■ How to complete this task ■
An exact transcript of the records is what this task asks for.
┌─ Exercise material
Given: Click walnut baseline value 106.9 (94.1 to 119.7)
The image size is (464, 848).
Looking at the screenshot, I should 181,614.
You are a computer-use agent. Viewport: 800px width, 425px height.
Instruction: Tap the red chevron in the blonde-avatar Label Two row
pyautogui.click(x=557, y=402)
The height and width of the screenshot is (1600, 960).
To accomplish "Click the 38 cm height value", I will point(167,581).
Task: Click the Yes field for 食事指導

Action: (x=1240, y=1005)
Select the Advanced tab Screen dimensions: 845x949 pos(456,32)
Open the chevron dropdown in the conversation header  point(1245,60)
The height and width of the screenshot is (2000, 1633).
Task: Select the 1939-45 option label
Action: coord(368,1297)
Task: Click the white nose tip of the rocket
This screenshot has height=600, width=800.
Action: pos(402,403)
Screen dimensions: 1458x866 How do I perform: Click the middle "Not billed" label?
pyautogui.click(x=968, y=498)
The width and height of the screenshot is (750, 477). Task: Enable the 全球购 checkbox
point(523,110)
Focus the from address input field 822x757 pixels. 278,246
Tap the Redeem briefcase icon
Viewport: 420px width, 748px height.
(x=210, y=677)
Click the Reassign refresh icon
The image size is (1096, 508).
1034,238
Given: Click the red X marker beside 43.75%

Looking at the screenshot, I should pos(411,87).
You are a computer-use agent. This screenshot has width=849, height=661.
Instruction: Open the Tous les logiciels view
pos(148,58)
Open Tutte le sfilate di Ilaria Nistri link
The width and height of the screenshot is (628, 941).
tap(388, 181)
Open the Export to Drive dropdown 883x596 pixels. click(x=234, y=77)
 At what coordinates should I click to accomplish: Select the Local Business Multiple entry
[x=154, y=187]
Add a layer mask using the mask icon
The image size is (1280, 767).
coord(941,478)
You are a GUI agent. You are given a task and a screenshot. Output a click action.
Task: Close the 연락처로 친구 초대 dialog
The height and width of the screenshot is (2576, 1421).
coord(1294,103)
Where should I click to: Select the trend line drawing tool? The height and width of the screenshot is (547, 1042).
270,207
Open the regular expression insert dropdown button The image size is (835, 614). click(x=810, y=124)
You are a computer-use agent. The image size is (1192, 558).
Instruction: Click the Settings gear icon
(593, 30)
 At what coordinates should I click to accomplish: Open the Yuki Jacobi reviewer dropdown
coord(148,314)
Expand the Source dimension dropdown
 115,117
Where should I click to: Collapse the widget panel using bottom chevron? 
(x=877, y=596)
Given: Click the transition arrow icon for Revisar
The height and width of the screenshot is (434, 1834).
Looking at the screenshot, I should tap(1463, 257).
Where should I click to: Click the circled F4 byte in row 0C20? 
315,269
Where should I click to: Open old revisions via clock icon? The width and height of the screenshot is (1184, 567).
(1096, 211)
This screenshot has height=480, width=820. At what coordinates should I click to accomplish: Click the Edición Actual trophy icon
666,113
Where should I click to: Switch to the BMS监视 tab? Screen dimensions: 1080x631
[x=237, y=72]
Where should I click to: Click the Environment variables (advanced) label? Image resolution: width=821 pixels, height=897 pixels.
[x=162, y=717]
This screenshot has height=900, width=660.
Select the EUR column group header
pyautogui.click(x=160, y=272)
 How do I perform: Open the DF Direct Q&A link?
└─
■ Task answer ■
Given: Click walnut baseline value 106.9 (94.1 to 119.7)
The image size is (464, 848).
Looking at the screenshot, I should 181,614.
You are a computer-use agent. Viewport: 800px width, 425px height.
Instruction: Tap the red chevron in the blonde-avatar Label Two row
pyautogui.click(x=557, y=402)
The height and width of the screenshot is (1600, 960).
To accomplish "Click the 38 cm height value", I will point(167,581).
Task: Click the Yes field for 食事指導

Action: (x=1240, y=1005)
Select the Advanced tab Screen dimensions: 845x949 pos(456,32)
Open the chevron dropdown in the conversation header  point(1245,60)
The height and width of the screenshot is (2000, 1633).
Task: Select the 1939-45 option label
Action: coord(368,1297)
Task: Click the white nose tip of the rocket
This screenshot has height=600, width=800.
Action: pos(402,403)
Screen dimensions: 1458x866 How do I perform: Click the middle "Not billed" label?
pyautogui.click(x=968, y=498)
The width and height of the screenshot is (750, 477). Task: Enable the 全球购 checkbox
point(523,110)
Focus the from address input field 822x757 pixels. 278,246
Tap the Redeem briefcase icon
Viewport: 420px width, 748px height.
(x=210, y=677)
Click the Reassign refresh icon
The image size is (1096, 508).
1034,238
Given: Click the red X marker beside 43.75%

Looking at the screenshot, I should pos(411,87).
You are a computer-use agent. This screenshot has width=849, height=661.
Instruction: Open the Tous les logiciels view
pos(148,58)
Open Tutte le sfilate di Ilaria Nistri link
The width and height of the screenshot is (628, 941).
tap(388, 181)
Open the Export to Drive dropdown 883x596 pixels. click(x=234, y=77)
 At what coordinates should I click to accomplish: Select the Local Business Multiple entry
[x=154, y=187]
Add a layer mask using the mask icon
The image size is (1280, 767).
coord(941,478)
You are a GUI agent. You are given a task and a screenshot. Output a click action.
Task: Close the 연락처로 친구 초대 dialog
The height and width of the screenshot is (2576, 1421).
coord(1294,103)
Where should I click to: Select the trend line drawing tool? The height and width of the screenshot is (547, 1042).
270,207
Open the regular expression insert dropdown button The image size is (835, 614). click(x=810, y=124)
You are a computer-use agent. The image size is (1192, 558).
Instruction: Click the Settings gear icon
(593, 30)
 At what coordinates should I click to accomplish: Open the Yuki Jacobi reviewer dropdown
coord(148,314)
Expand the Source dimension dropdown
 115,117
Where should I click to: Collapse the widget panel using bottom chevron? 
(x=877, y=596)
Given: Click the transition arrow icon for Revisar
The height and width of the screenshot is (434, 1834).
Looking at the screenshot, I should tap(1463, 257).
Where should I click to: Click the circled F4 byte in row 0C20? 
315,269
Where should I click to: Open old revisions via clock icon? The width and height of the screenshot is (1184, 567).
(1096, 211)
This screenshot has height=480, width=820. At what coordinates should I click to accomplish: Click the Edición Actual trophy icon
666,113
Where should I click to: Switch to the BMS监视 tab? Screen dimensions: 1080x631
[x=237, y=72]
Where should I click to: Click the Environment variables (advanced) label? Image resolution: width=821 pixels, height=897 pixels.
[x=162, y=717]
This screenshot has height=900, width=660.
Select the EUR column group header
pyautogui.click(x=160, y=272)
 How do I perform: Open the DF Direct Q&A link?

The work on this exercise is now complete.